Definitions of nominal attributes sometimes contain values which don’t appear in the data. Even if this does not happen in the original data, filtering the data, selecting exemplary subsets and alike can remove all examples for which the attribute has some particular value. Such values clutter data presentation, especially various visualizations, and should be removed.

After purging an attribute, it may become single-valued or, in extreme case, have no values at all (if the value of this attribute was undefined for all examples). In such cases, the attribute can be removed.

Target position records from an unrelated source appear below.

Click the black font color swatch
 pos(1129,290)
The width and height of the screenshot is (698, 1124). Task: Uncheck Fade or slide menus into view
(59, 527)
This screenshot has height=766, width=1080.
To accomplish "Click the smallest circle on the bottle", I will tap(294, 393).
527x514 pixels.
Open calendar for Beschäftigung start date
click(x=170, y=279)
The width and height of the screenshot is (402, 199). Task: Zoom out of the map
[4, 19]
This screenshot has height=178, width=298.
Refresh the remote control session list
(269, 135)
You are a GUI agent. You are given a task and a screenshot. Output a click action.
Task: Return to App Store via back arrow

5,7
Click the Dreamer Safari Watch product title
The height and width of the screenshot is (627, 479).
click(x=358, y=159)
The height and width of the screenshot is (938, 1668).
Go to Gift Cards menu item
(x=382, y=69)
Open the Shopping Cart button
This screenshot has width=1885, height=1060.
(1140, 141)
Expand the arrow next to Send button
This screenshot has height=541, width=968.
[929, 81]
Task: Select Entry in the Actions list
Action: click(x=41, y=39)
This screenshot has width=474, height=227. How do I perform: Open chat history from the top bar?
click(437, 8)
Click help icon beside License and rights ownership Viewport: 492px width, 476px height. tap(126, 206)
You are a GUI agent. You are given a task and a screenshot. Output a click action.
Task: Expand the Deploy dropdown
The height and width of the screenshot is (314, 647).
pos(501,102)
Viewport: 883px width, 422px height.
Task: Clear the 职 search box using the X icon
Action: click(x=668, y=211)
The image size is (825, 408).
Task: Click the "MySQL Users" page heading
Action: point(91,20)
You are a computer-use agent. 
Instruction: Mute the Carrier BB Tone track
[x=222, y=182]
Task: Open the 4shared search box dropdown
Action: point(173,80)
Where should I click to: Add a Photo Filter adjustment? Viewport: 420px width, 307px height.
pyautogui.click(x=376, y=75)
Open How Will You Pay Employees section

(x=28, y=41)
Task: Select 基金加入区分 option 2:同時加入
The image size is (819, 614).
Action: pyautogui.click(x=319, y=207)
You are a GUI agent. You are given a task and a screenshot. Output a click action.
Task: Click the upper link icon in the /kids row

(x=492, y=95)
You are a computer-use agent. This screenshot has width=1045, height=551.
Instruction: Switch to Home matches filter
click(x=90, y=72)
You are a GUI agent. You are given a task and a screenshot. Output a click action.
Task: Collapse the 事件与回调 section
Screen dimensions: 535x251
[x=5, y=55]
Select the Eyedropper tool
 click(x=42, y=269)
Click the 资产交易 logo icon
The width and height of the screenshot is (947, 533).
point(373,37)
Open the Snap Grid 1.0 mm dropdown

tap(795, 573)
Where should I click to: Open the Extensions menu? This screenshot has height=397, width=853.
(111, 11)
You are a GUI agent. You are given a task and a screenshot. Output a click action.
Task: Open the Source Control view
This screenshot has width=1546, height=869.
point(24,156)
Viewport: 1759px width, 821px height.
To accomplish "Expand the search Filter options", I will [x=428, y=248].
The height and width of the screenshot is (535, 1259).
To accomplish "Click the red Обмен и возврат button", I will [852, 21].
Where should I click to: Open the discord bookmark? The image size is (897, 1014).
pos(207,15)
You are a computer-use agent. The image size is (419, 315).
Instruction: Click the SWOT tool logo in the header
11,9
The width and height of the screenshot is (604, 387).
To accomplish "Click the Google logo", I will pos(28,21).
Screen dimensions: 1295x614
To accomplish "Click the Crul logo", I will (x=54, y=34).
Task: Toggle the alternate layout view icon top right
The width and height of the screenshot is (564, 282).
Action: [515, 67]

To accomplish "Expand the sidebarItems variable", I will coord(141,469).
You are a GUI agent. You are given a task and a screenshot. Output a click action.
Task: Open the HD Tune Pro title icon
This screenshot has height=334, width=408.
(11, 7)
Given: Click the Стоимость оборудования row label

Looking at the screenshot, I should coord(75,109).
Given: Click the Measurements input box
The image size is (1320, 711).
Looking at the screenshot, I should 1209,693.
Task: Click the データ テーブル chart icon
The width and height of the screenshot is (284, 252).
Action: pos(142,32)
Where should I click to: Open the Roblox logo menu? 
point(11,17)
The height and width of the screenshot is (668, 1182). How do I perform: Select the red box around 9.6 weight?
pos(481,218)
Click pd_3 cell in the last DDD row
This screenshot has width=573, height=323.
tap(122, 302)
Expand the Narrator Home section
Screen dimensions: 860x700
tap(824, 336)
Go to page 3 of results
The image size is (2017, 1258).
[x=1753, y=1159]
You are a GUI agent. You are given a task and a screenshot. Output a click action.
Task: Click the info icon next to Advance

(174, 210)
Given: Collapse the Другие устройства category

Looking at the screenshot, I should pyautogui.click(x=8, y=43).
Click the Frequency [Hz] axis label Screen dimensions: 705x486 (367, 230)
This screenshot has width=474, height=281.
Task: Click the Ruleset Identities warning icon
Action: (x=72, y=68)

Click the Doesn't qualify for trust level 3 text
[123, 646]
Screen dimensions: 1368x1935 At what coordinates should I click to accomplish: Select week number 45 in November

A different issue is the order of attribute values: if the data is read from a file in a format in which values are not declared in advance, they are sorted “in order of appearance”. Sometimes we would prefer to have them sorted alphabetically.

  1. Purge attributes.
  2. Purge classes.
  3. Purge meta attributes.
  4. Information on the filtering process.
  5. Produce a report.
  6. If Apply automatically is ticked, the widget will output data at each change of widget settings.

Such purification is done by the widget Purge Domain. Ordinary attributes and class attributes are treated separately. For each, we can decide if we want the values sorted or not. Next, we may allow the widget to remove attributes with less than two values or remove the class attribute if there are less than two classes. Finally, we can instruct the widget to check which values of attributes actually appear in the data and remove the unused values. The widget cannot remove values if it is not allowed to remove the attributes, since having attributes without values makes no sense.

The new, reduced attributes get the prefix “R”, which distinguishes them from the original ones. The values of new attributes can be computed from the old ones, but not the other way around. This means that if you construct a classifier from the new attributes, you can use it to classify the examples described by the original attributes. But not the opposite: constructing a classifier from the old attributes and using it on examples described by the reduced ones won’t work. Fortunately, the latter is seldom the case. In a typical setup, one would explore the data, visualize it, filter it, purify it… and then test the final model on the original data.

Example

The Purge Domain widget would typically appear after data filtering, for instance when selecting a subset of visualized examples.

In the above schema, we play with the adult.tab dataset: we visualize it and select a portion of the data, which contains only four out of the five original classes. To get rid of the empty class, we put the data through Purge Domain before going on to the Box Plot widget. The latter shows only the four classes which are in the Purge Data output. To see the effect of data purification, uncheck Remove unused class variable values and observe the effect this has on Box Plot.